Este pulso entre políticos no se ve favorecido por la redoblada interferencia extranjera. Israel ha estado lanzando ataques aéreos en el sur del Líbano: una severa advertencia de que no tolerará un gobierno dominado por Hezbolá. Los saudíes tienen prioridades similares, recelosos del vínculo entre los chiítas libaneses e Irán. Francia y la UE han amenazado con imponer sanciones a los políticos libaneses si no pueden llegar a un acuerdo sobre la composición del gabinete. Sus tácticas son profundamente contraproducentes, ya que al señalar a grupos específicos agravan la impresión de que los actores externos están entregando el poder a sus aliados, en una repetición de la era colonial. Francia ha prometido una asistencia económica renovada, pero está condicionada a la obtención del contrato para reconstruir el puerto marítimo de Beirut, desviando miles de millones proporcionados por el FMI y otros donantes. Riad Salameh, el gobernador del Banco Central, fue instalado por Francia y los Estados Unidos para hacer su política en el sector bancario, atraer inversión extranjera y complacer a los acreedores internacionales. Ha permanecido en el cargo durante toda la crisis, a pesar de ser investigado por blanqueo de capitales.

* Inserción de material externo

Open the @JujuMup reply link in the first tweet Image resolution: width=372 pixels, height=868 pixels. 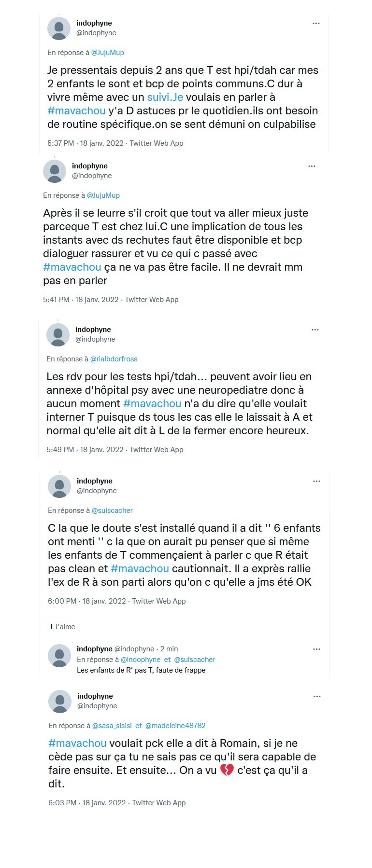point(108,53)
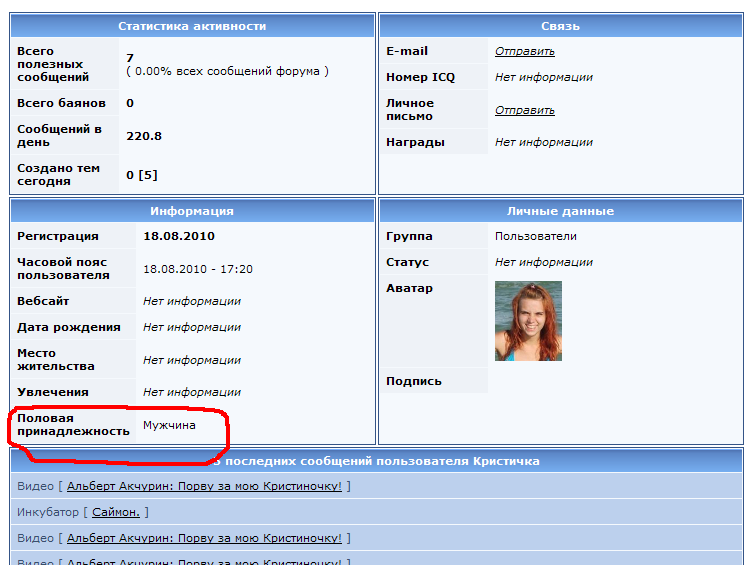Click the "Пользователи" group value
The height and width of the screenshot is (565, 746).
tap(535, 236)
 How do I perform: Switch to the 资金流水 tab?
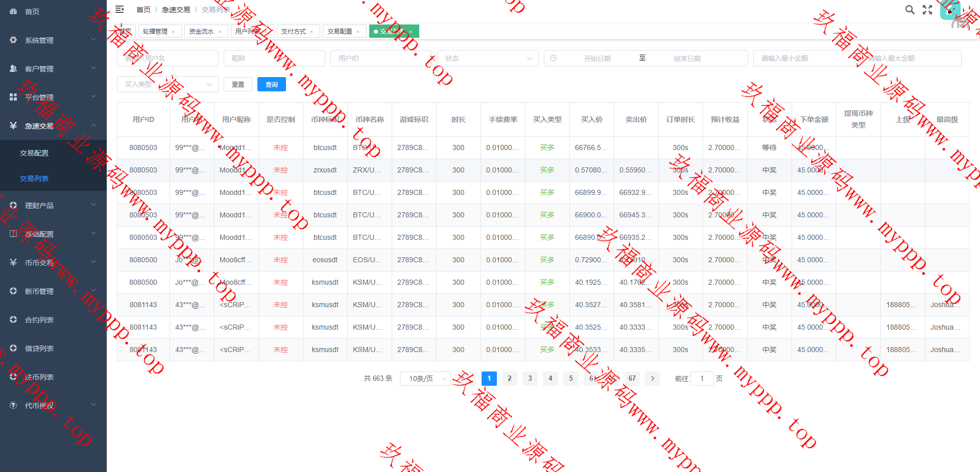pos(201,32)
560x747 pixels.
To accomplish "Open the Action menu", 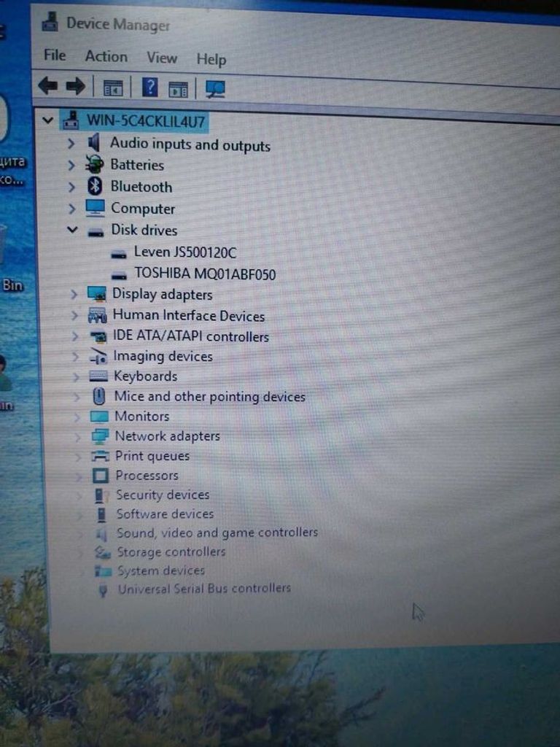I will click(x=106, y=56).
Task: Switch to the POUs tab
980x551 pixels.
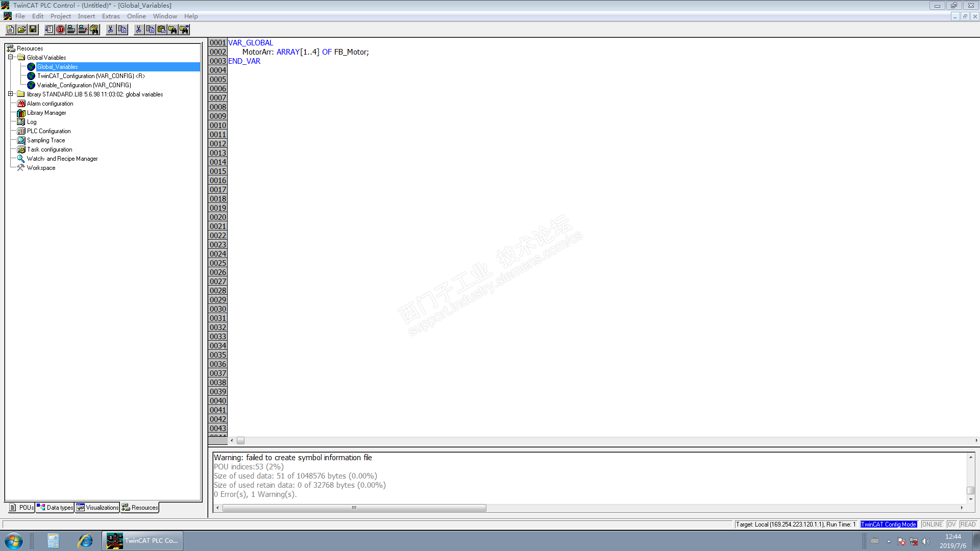Action: tap(21, 508)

Si los Acuerdos de Taif le dieran a cada secta religiosa una porción del pastel, lo suficientemente grande como para que no desafiasen al régimen, ahora el pastel se está reduciendo; desapareciendo, de hecho. Esto hace que los políticos dependan de patrocinadores extranjeros para mantener su sistema de clientelismo: lo único que puede garantizar la supervivencia de la disfuncional democracia confesional del Líbano. Los ciudadanos comunes que no son cooptados por el sistema tienden a abandonar el país, debilitando al bloque social que está en mejor posición para cambiarlo. Para aquellos que se quedan en el país, el sectarismo es visto como el diablo conocido. Un año después de la explosión, este clima político muestra pocas señales de cambio. Y, sin embargo, si el aumento de la interferencia extranjera provoca una reacción violenta de la población libanesa, queda una posibilidad, distante, pero no imposible, de que emerja una oposición popular, intersectaria, a la clase política la próxima década.

 

(*) Souliman Mourad. Historiador del Islam y Oriente Medio, doctor por la Universidad de Yale, es profesor de estudios religiosos en el Smith College (EEUU).